#### [TASK ITEM]
Each entry that follows must be output without any deviation.

#### [DATA PROVIDED]
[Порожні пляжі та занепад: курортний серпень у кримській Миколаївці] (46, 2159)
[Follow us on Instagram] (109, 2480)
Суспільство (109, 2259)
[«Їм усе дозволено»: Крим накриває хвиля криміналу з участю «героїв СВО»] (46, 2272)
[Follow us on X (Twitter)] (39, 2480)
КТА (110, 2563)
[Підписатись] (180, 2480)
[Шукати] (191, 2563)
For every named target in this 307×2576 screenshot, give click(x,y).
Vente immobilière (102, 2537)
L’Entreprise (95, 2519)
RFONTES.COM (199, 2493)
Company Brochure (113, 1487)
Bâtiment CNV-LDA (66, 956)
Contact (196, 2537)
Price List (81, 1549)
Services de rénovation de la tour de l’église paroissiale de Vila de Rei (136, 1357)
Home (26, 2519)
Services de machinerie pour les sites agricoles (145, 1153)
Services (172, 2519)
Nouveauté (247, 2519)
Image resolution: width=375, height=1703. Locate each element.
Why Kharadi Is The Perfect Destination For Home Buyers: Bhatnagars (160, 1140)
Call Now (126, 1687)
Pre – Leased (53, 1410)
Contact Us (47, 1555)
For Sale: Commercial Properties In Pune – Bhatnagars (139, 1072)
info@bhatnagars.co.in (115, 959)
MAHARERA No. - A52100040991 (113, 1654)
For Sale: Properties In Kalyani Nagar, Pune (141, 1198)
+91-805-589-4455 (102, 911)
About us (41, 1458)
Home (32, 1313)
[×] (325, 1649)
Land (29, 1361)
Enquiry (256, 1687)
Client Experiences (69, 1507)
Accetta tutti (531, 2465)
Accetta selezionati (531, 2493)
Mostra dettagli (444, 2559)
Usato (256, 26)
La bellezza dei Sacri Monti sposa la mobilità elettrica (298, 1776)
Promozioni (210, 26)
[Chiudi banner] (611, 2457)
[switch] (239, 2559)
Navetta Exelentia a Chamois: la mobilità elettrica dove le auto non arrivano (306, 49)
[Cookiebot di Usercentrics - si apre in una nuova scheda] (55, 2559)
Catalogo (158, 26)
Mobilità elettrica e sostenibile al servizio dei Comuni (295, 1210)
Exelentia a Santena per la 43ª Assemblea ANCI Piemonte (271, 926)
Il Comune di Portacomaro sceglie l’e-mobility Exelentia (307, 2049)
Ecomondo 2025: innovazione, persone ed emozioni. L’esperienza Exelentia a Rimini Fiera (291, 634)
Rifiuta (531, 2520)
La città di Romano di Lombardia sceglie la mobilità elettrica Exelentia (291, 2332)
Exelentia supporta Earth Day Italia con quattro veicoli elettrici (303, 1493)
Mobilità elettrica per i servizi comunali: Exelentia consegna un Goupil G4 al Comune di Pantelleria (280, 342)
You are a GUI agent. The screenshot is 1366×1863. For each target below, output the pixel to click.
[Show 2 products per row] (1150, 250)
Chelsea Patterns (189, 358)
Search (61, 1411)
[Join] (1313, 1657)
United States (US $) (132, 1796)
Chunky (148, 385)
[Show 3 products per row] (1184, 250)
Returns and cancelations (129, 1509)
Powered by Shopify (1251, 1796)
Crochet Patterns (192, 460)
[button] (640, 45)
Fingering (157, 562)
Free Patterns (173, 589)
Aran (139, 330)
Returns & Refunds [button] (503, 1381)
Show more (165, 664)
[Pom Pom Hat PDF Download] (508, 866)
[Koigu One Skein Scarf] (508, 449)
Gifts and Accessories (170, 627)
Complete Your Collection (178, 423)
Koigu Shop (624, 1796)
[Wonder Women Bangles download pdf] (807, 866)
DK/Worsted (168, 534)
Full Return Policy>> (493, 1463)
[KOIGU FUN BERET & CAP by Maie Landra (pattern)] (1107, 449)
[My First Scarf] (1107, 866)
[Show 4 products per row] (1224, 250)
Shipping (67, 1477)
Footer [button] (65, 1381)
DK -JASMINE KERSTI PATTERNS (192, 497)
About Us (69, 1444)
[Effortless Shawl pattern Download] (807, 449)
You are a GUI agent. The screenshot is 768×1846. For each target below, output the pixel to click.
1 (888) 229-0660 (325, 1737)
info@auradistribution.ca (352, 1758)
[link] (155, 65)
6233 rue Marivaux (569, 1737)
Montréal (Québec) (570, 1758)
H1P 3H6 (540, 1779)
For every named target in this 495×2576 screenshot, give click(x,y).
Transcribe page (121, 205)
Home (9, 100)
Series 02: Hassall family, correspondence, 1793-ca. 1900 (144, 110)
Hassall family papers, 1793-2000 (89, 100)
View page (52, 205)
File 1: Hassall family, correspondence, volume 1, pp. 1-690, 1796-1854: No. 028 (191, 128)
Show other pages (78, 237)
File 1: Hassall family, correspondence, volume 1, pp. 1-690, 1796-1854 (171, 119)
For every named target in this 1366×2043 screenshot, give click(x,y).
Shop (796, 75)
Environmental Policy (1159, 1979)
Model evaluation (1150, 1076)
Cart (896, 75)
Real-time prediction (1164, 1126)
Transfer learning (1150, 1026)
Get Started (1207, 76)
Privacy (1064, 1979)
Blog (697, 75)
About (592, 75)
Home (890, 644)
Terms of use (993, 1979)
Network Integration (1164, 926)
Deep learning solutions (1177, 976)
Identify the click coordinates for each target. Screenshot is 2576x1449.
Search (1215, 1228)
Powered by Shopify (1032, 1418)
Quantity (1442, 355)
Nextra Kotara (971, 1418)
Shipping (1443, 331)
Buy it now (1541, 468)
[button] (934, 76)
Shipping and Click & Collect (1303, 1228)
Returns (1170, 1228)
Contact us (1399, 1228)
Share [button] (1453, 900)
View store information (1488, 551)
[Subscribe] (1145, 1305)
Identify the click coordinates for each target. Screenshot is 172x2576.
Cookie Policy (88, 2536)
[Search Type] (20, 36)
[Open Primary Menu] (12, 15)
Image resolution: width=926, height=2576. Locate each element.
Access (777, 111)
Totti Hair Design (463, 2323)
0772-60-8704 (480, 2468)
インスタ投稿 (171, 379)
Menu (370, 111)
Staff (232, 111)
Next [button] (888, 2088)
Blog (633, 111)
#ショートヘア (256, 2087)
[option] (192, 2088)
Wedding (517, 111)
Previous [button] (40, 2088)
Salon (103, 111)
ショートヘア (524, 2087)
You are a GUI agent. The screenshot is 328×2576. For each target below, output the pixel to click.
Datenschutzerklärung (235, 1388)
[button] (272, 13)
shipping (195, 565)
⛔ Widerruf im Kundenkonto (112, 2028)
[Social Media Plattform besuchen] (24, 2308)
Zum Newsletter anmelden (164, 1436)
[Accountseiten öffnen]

#### [WRITTEN REPLY]
[Порожні пляжі та занепад: курортний серпень у кримській Миколаївці] (46, 2159)
[Follow us on Instagram] (109, 2480)
Суспільство (109, 2259)
[«Їм усе дозволено»: Крим накриває хвиля криміналу з участю «героїв СВО»] (46, 2272)
[Follow us on X (Twitter)] (39, 2480)
КТА (110, 2563)
[Підписатись] (180, 2480)
[Шукати] (191, 2563)
For every named target in this 307×2576 screenshot, give click(x,y).
Vente immobilière (102, 2537)
L’Entreprise (95, 2519)
RFONTES.COM (199, 2493)
Company Brochure (113, 1487)
Bâtiment CNV-LDA (66, 956)
Contact (196, 2537)
Price List (81, 1549)
Services de rénovation de la tour de l’église paroissiale de Vila de Rei (136, 1357)
Home (26, 2519)
Services de machinerie pour les sites agricoles (145, 1153)
Services (172, 2519)
Nouveauté (247, 2519)
Image resolution: width=375, height=1703. Locate each element.
Why Kharadi Is The Perfect Destination For Home Buyers: Bhatnagars (160, 1140)
Call Now (126, 1687)
Pre – Leased (53, 1410)
Contact Us (47, 1555)
For Sale: Commercial Properties In Pune – Bhatnagars (139, 1072)
info@bhatnagars.co.in (115, 959)
MAHARERA No. - A52100040991 (113, 1654)
For Sale: Properties In Kalyani Nagar, Pune (141, 1198)
+91-805-589-4455 (102, 911)
About us (41, 1458)
Home (32, 1313)
[×] (325, 1649)
Land (29, 1361)
Enquiry (256, 1687)
Client Experiences (69, 1507)
Accetta tutti (531, 2465)
Accetta selezionati (531, 2493)
Mostra dettagli (444, 2559)
Usato (256, 26)
La bellezza dei Sacri Monti sposa la mobilità elettrica (298, 1776)
Promozioni (210, 26)
[Chiudi banner] (611, 2457)
[switch] (239, 2559)
Navetta Exelentia a Chamois: la mobilità elettrica dove le auto non arrivano (306, 49)
[Cookiebot di Usercentrics - si apre in una nuova scheda] (55, 2559)
Catalogo (158, 26)
Mobilità elettrica e sostenibile al servizio dei Comuni (295, 1210)
Exelentia a Santena per la 43ª Assemblea ANCI Piemonte (271, 926)
Il Comune di Portacomaro sceglie l’e-mobility Exelentia (307, 2049)
Ecomondo 2025: innovazione, persone ed emozioni. L’esperienza Exelentia a Rimini Fiera (291, 634)
Rifiuta (531, 2520)
La città di Romano di Lombardia sceglie la mobilità elettrica Exelentia (291, 2332)
Exelentia supporta Earth Day Italia con quattro veicoli elettrici (303, 1493)
Mobilità elettrica per i servizi comunali: Exelentia consegna un Goupil G4 al Comune di Pantelleria (280, 342)
You are a GUI agent. The screenshot is 1366×1863. For each target below, output the pixel to click.
[Show 2 products per row] (1150, 250)
Chelsea Patterns (189, 358)
Search (61, 1411)
[Join] (1313, 1657)
United States (US $) (132, 1796)
Chunky (148, 385)
[Show 3 products per row] (1184, 250)
Returns and cancelations (129, 1509)
Powered by Shopify (1251, 1796)
Crochet Patterns (192, 460)
[button] (640, 45)
Fingering (157, 562)
Free Patterns (173, 589)
Aran (139, 330)
Returns & Refunds [button] (503, 1381)
Show more (165, 664)
[Pom Pom Hat PDF Download] (508, 866)
[Koigu One Skein Scarf] (508, 449)
Gifts and Accessories (170, 627)
Complete Your Collection (178, 423)
Koigu Shop (624, 1796)
[Wonder Women Bangles download pdf] (807, 866)
DK/Worsted (168, 534)
Full Return Policy>> (493, 1463)
[KOIGU FUN BERET & CAP by Maie Landra (pattern)] (1107, 449)
[My First Scarf] (1107, 866)
[Show 4 products per row] (1224, 250)
Shipping (67, 1477)
Footer [button] (65, 1381)
DK -JASMINE KERSTI PATTERNS (192, 497)
About Us (69, 1444)
[Effortless Shawl pattern Download] (807, 449)
You are a GUI agent. The screenshot is 768×1846. For each target below, output the pixel to click.
1 (888) 229-0660 (325, 1737)
info@auradistribution.ca (352, 1758)
[link] (155, 65)
6233 rue Marivaux (569, 1737)
Montréal (Québec) (570, 1758)
H1P 3H6 (540, 1779)
For every named target in this 495×2576 screenshot, give click(x,y).
Transcribe page (121, 205)
Home (9, 100)
Series 02: Hassall family, correspondence, 1793-ca. 1900 (144, 110)
Hassall family papers, 1793-2000 (89, 100)
View page (52, 205)
File 1: Hassall family, correspondence, volume 1, pp. 1-690, 1796-1854: No. 028 (191, 128)
Show other pages (78, 237)
File 1: Hassall family, correspondence, volume 1, pp. 1-690, 1796-1854 (171, 119)
For every named target in this 1366×2043 screenshot, give click(x,y).
Shop (796, 75)
Environmental Policy (1159, 1979)
Model evaluation (1150, 1076)
Cart (896, 75)
Real-time prediction (1164, 1126)
Transfer learning (1150, 1026)
Get Started (1207, 76)
Privacy (1064, 1979)
Blog (697, 75)
About (592, 75)
Home (890, 644)
Terms of use (993, 1979)
Network Integration (1164, 926)
Deep learning solutions (1177, 976)
Identify the click coordinates for each target. Screenshot is 2576x1449.
Search (1215, 1228)
Powered by Shopify (1032, 1418)
Quantity (1442, 355)
Nextra Kotara (971, 1418)
Shipping (1443, 331)
Buy it now (1541, 468)
[button] (934, 76)
Shipping and Click & Collect (1303, 1228)
Returns (1170, 1228)
Contact us (1399, 1228)
Share [button] (1453, 900)
View store information (1488, 551)
[Subscribe] (1145, 1305)
Identify the click coordinates for each target. Screenshot is 172x2576.
Cookie Policy (88, 2536)
[Search Type] (20, 36)
[Open Primary Menu] (12, 15)
Image resolution: width=926, height=2576. Locate each element.
Access (777, 111)
Totti Hair Design (463, 2323)
0772-60-8704 (480, 2468)
インスタ投稿 (171, 379)
Menu (370, 111)
Staff (232, 111)
Next [button] (888, 2088)
Blog (633, 111)
#ショートヘア (256, 2087)
[option] (192, 2088)
Wedding (517, 111)
Previous [button] (40, 2088)
Salon (103, 111)
ショートヘア (524, 2087)
You are a GUI agent. The screenshot is 328×2576. For each target below, output the pixel to click.
Datenschutzerklärung (235, 1388)
[button] (272, 13)
shipping (195, 565)
⛔ Widerruf im Kundenkonto (112, 2028)
[Social Media Plattform besuchen] (24, 2308)
Zum Newsletter anmelden (164, 1436)
[Accountseiten öffnen]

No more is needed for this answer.